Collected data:
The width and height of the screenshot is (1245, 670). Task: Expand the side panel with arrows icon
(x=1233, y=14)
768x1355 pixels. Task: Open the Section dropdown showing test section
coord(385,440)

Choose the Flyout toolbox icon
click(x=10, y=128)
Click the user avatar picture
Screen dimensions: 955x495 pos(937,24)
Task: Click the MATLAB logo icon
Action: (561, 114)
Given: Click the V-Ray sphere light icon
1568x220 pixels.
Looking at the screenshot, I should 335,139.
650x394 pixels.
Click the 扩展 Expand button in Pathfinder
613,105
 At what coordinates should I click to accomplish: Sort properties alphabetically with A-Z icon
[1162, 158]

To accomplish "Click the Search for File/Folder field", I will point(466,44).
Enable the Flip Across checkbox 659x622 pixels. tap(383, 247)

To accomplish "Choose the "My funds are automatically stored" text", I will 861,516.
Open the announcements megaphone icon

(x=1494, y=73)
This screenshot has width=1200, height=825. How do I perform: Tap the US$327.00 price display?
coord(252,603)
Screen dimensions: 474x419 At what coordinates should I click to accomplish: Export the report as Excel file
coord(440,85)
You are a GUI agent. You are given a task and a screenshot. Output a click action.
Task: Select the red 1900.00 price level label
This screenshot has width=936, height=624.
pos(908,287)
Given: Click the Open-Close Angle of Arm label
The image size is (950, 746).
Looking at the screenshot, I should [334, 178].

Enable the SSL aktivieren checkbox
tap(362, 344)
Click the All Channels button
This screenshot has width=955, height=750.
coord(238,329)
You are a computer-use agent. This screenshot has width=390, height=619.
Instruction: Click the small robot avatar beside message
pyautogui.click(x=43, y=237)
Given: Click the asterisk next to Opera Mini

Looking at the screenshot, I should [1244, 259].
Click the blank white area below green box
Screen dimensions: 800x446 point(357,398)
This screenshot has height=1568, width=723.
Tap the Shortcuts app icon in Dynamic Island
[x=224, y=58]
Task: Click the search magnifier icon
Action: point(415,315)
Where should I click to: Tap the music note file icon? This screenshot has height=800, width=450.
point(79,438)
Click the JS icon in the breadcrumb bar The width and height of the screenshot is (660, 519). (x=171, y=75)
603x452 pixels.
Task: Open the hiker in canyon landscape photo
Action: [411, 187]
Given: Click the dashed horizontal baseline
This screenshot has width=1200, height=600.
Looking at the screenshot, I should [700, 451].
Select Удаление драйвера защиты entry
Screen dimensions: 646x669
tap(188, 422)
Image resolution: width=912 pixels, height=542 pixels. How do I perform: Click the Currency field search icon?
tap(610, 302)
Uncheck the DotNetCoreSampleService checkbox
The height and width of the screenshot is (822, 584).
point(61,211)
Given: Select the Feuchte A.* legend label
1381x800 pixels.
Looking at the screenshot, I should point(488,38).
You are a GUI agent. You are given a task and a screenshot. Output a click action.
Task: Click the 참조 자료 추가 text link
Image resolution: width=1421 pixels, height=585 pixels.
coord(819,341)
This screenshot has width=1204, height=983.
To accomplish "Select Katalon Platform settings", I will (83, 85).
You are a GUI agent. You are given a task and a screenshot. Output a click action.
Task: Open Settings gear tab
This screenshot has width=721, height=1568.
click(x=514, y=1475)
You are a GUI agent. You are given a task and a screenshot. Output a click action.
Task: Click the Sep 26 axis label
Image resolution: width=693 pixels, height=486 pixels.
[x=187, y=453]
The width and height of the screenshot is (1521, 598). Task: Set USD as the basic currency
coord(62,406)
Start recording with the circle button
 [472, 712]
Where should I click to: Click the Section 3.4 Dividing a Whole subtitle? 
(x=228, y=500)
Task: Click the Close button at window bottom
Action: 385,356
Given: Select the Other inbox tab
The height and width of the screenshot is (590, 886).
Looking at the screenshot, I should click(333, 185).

## YOUR TASK
The records must be given again in full, exactly as they were written.

## OUTPUT
The width and height of the screenshot is (1245, 670). Task: Expand the side panel with arrows icon
(x=1233, y=14)
768x1355 pixels. Task: Open the Section dropdown showing test section
coord(385,440)

Choose the Flyout toolbox icon
click(x=10, y=128)
Click the user avatar picture
Screen dimensions: 955x495 pos(937,24)
Task: Click the MATLAB logo icon
Action: (561, 114)
Given: Click the V-Ray sphere light icon
1568x220 pixels.
Looking at the screenshot, I should 335,139.
650x394 pixels.
Click the 扩展 Expand button in Pathfinder
613,105
 At what coordinates should I click to accomplish: Sort properties alphabetically with A-Z icon
[1162, 158]

To accomplish "Click the Search for File/Folder field", I will point(466,44).
Enable the Flip Across checkbox 659x622 pixels. tap(383, 247)

To accomplish "Choose the "My funds are automatically stored" text", I will 861,516.
Open the announcements megaphone icon

(x=1494, y=73)
This screenshot has width=1200, height=825. How do I perform: Tap the US$327.00 price display?
coord(252,603)
Screen dimensions: 474x419 At what coordinates should I click to accomplish: Export the report as Excel file
coord(440,85)
You are a GUI agent. You are given a task and a screenshot. Output a click action.
Task: Select the red 1900.00 price level label
This screenshot has width=936, height=624.
pos(908,287)
Given: Click the Open-Close Angle of Arm label
The image size is (950, 746).
Looking at the screenshot, I should [334, 178].

Enable the SSL aktivieren checkbox
tap(362, 344)
Click the All Channels button
This screenshot has width=955, height=750.
coord(238,329)
You are a computer-use agent. This screenshot has width=390, height=619.
Instruction: Click the small robot avatar beside message
pyautogui.click(x=43, y=237)
Given: Click the asterisk next to Opera Mini

Looking at the screenshot, I should [1244, 259].
Click the blank white area below green box
Screen dimensions: 800x446 point(357,398)
This screenshot has height=1568, width=723.
Tap the Shortcuts app icon in Dynamic Island
[x=224, y=58]
Task: Click the search magnifier icon
Action: point(415,315)
Where should I click to: Tap the music note file icon? This screenshot has height=800, width=450.
point(79,438)
Click the JS icon in the breadcrumb bar The width and height of the screenshot is (660, 519). (x=171, y=75)
603x452 pixels.
Task: Open the hiker in canyon landscape photo
Action: [411, 187]
Given: Click the dashed horizontal baseline
This screenshot has width=1200, height=600.
Looking at the screenshot, I should [700, 451].
Select Удаление драйвера защиты entry
Screen dimensions: 646x669
tap(188, 422)
Image resolution: width=912 pixels, height=542 pixels. How do I perform: Click the Currency field search icon?
tap(610, 302)
Uncheck the DotNetCoreSampleService checkbox
The height and width of the screenshot is (822, 584).
point(61,211)
Given: Select the Feuchte A.* legend label
1381x800 pixels.
Looking at the screenshot, I should point(488,38).
You are a GUI agent. You are given a task and a screenshot. Output a click action.
Task: Click the 참조 자료 추가 text link
Image resolution: width=1421 pixels, height=585 pixels.
coord(819,341)
This screenshot has width=1204, height=983.
To accomplish "Select Katalon Platform settings", I will (83, 85).
You are a GUI agent. You are given a task and a screenshot. Output a click action.
Task: Open Settings gear tab
This screenshot has width=721, height=1568.
click(x=514, y=1475)
You are a GUI agent. You are given a task and a screenshot. Output a click action.
Task: Click the Sep 26 axis label
Image resolution: width=693 pixels, height=486 pixels.
[x=187, y=453]
The width and height of the screenshot is (1521, 598). Task: Set USD as the basic currency
coord(62,406)
Start recording with the circle button
 [472, 712]
Where should I click to: Click the Section 3.4 Dividing a Whole subtitle? 
(x=228, y=500)
Task: Click the Close button at window bottom
Action: 385,356
Given: Select the Other inbox tab
The height and width of the screenshot is (590, 886).
Looking at the screenshot, I should click(333, 185).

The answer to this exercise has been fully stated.